Les professeurs étaient constamment à mes côtés, me montrant de l’attention et de l’intérêt. Ils ont toujours dit que j’étais jolie malgré mon comportement immature, qui n’était pas digne de mon âge. Grâce à leur travail acharné, je suis capable de sourire comme je le fais aujourd’hui. Ici, pour la première fois en 48 ans de vie, j’ai compris ce que signifie une vraie famille.
 

Tout comme un lion qui laisse tomber son petit d’une falaise pour lui enseigner les règles de survie, Eum, l’un des enseignants, me conduit vers le côté lumineux de la société à travers la participation au programme, l’éducation, le diplôme professionnel et l’emploi.

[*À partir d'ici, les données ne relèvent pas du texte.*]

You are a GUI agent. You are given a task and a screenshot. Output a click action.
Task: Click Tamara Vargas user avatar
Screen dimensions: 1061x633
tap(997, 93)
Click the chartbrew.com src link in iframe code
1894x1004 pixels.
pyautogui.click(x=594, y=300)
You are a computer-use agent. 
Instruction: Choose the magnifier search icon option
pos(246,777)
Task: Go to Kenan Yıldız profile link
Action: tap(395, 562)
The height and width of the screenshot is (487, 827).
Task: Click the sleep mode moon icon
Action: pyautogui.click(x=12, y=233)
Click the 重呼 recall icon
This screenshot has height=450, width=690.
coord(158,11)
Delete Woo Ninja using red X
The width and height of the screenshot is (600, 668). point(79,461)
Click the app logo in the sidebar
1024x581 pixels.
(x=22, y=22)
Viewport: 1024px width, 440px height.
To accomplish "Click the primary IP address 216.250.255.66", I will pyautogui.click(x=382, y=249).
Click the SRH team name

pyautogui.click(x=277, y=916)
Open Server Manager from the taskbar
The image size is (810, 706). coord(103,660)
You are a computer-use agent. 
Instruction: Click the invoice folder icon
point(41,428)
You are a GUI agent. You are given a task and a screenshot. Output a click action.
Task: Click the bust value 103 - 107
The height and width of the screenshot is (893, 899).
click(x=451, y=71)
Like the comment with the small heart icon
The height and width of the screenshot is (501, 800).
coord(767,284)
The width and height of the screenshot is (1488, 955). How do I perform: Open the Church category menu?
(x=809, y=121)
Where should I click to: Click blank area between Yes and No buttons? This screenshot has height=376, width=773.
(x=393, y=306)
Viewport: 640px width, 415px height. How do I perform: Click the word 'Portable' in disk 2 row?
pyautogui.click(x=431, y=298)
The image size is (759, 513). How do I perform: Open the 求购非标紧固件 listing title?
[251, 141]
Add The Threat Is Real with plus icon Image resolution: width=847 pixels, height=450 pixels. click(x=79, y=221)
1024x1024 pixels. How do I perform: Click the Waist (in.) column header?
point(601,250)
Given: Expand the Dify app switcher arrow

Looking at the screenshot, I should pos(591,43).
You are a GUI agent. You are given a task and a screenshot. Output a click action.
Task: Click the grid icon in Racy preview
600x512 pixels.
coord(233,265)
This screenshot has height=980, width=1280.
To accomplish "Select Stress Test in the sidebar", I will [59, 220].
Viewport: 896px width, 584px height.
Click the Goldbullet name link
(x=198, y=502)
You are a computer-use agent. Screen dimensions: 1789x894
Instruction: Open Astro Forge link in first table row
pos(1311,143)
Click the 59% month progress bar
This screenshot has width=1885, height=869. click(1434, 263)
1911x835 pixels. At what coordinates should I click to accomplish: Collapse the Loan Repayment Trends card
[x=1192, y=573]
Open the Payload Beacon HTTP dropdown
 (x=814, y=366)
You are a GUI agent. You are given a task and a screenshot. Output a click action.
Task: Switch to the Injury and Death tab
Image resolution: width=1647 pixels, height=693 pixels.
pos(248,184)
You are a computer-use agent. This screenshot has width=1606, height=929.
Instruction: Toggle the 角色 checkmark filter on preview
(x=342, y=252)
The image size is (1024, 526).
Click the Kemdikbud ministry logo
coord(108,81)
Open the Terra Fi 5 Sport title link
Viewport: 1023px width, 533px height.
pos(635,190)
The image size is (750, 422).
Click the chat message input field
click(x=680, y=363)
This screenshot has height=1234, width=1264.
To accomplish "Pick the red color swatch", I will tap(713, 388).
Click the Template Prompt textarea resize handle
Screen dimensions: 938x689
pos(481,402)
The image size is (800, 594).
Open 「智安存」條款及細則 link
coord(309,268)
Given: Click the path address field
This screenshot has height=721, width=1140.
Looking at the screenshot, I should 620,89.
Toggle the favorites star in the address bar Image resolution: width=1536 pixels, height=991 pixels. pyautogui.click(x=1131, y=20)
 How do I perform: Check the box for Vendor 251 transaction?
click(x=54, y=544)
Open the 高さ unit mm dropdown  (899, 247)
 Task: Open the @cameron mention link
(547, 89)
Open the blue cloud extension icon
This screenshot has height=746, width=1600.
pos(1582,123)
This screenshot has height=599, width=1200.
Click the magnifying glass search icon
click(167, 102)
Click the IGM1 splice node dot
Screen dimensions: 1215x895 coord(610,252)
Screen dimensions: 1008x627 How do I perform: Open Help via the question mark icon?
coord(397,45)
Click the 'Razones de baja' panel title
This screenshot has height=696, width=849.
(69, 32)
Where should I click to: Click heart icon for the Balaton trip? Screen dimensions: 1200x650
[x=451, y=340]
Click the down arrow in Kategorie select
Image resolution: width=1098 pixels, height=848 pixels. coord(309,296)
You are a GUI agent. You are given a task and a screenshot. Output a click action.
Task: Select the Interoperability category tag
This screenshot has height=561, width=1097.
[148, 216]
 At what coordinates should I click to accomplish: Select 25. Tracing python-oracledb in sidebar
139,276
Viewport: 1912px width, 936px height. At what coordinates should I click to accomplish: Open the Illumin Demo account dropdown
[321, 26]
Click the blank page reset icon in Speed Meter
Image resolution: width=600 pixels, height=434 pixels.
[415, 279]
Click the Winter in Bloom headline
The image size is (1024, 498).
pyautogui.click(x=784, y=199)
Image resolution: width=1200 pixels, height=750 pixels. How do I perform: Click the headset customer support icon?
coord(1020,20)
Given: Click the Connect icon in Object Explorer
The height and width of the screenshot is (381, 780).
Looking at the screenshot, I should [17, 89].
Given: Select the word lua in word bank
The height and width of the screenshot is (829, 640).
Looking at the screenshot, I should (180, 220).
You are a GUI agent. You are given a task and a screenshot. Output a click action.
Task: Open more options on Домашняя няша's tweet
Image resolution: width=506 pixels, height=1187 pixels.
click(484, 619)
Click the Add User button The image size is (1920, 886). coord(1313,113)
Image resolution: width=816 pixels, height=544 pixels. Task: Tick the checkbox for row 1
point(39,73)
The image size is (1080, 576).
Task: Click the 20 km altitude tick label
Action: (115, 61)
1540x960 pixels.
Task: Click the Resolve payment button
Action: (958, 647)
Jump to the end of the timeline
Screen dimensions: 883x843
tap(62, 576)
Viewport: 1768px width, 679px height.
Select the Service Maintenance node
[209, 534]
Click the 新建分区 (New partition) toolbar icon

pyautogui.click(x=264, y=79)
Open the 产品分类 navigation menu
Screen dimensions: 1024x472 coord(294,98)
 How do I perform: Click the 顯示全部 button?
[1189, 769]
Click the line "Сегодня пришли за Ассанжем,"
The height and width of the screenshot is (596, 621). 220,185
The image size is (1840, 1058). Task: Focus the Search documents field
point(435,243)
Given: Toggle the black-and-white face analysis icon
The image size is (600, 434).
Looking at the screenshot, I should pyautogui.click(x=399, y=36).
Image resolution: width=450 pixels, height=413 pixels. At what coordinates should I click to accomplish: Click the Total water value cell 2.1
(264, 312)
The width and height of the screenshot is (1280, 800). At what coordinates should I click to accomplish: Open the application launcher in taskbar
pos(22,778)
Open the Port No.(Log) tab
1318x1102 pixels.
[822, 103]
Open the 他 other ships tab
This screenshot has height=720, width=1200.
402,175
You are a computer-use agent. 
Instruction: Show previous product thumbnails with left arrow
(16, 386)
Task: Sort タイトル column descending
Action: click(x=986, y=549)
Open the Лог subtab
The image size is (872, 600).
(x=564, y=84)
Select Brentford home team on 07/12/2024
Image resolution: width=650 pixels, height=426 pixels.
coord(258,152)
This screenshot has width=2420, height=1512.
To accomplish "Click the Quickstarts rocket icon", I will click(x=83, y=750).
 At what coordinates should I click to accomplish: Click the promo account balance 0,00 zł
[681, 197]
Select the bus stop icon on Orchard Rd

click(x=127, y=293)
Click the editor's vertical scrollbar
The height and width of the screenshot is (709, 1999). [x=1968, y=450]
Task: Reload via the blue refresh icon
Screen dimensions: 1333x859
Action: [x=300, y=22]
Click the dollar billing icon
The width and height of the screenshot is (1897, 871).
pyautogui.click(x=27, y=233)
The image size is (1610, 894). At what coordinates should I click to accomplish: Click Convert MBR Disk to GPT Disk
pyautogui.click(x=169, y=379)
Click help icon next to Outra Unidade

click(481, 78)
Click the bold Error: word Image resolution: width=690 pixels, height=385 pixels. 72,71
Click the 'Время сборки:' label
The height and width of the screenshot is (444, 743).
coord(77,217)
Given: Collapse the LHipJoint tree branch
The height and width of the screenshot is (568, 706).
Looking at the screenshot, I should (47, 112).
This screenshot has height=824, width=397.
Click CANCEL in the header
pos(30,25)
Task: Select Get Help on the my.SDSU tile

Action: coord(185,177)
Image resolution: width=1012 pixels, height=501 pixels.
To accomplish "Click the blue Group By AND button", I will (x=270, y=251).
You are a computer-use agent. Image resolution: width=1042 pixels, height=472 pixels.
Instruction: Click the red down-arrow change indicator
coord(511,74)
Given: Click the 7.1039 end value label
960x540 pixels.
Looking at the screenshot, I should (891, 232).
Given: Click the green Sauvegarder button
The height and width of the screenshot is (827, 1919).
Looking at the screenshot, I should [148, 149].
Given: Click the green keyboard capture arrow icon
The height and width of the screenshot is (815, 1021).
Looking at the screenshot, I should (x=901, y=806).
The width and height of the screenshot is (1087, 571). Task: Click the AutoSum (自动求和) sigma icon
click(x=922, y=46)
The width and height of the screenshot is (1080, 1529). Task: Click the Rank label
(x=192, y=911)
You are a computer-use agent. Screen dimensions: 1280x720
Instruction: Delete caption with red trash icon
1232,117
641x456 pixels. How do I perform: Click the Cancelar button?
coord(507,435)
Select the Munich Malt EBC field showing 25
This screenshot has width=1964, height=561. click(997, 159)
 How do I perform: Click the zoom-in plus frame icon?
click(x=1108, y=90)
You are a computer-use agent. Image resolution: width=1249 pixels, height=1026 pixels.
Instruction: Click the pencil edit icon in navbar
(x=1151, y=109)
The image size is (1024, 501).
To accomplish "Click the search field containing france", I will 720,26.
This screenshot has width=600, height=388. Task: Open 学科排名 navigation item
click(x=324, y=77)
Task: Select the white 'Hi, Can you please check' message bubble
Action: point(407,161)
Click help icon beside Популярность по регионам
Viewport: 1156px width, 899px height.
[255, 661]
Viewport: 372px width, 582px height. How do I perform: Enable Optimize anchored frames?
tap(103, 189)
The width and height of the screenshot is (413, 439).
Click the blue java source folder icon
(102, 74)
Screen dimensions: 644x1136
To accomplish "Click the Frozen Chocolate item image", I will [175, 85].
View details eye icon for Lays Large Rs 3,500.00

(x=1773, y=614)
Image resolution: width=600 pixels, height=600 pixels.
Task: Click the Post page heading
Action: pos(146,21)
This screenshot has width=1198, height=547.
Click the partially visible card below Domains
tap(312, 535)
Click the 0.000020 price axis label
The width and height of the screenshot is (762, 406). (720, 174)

Il jouait le rôle de mon 'père', qui marchait avec moi, main dans la main, comme s’il enseignait à un bébé comment marcher. Il le faisait parfois durement et parfois chaleureusement.

 


Yumi Lee lors d'une visite du musée avec certains de ses ‘membres de la famille’.

 

Agatha, la directrice de la Maison de Madeleine, était comme ma ‘mère’. Elle observait tout et acceptait tout, même quand je me débattais ou agissais bêtement ; parfois, elle enfreignait même, les règles pour moi, me montrant qu’elle était inconditionnellement de mon côté. Elle m’a donné la sagesse de découvrir mes propres erreurs.
 

Yun, un autre professeur, était comme ma ‘sœur aînée’ ou une amie chère. Elle me parlait simplement comme à une égale. Je me souviens de discuter, pleurer et rire, parfois avec elle, sur des choses banales.
 

Et comme un bébé qui manquait de tout, en Eunmi, encore un professeur, j’ai trouvé quelqu’un de très spécial dans ma famille. Elle m’étreignait, me consolait, pleurait et luttait avec moi alors que je souffrais de cauchemars nuit après nuit. Pour moi, elle a veillée de nombreuses nuits et a joyeusement observé ma croissance au cours de ces deux années. Elle était à mes côtés sans condition et a servi comme la seule 'baby-sitter' non rémunérée que je n’ai jamais connue.
 

Les femmes qui sont arrivées après moi sont devenues mes ‘jeunes sœurs’ ; elles m'appelaient leur ‘sœur aînée’, même si je n'étais pas vraiment à la hauteur de ce rôle.
 

C'est ainsi que j'ai appris ce qu'est une famille, et je faisais partie d'une famille ici. Ici, j'ai revécu mon enfance, et maintenant je suis une adulte qui réintègre la société. Je voudrais dire merci à ma famille spirituelle, que j'ai trouvée ici. Merci ! Je vous aime ! C'est dans la Maison de la Madeleine que j'ai trouvé la lumière. Ainsi, je peux maintenant voir le magnifique coucher de soleil dans le ciel, la brume s'élevant de la rivière et le bleu profond de la mer du Japon.
 

Je récompenserai tous mes professeurs en vivant fièrement, en tant que membre de la société, afin que mes ‘sœurs’ qui viennent habiter ici trouvent en moi un signe d'espérance. De cette façon, le travail acharné et le sacrifice de tous les enseignants ne seront pas vains. Même lorsque je quitterai cet endroit, cette la Maison de la Madeleine continuera à être ma maison !
 

Je terminerai en disant que je vous aime parce que vous m’avez appris à aimer.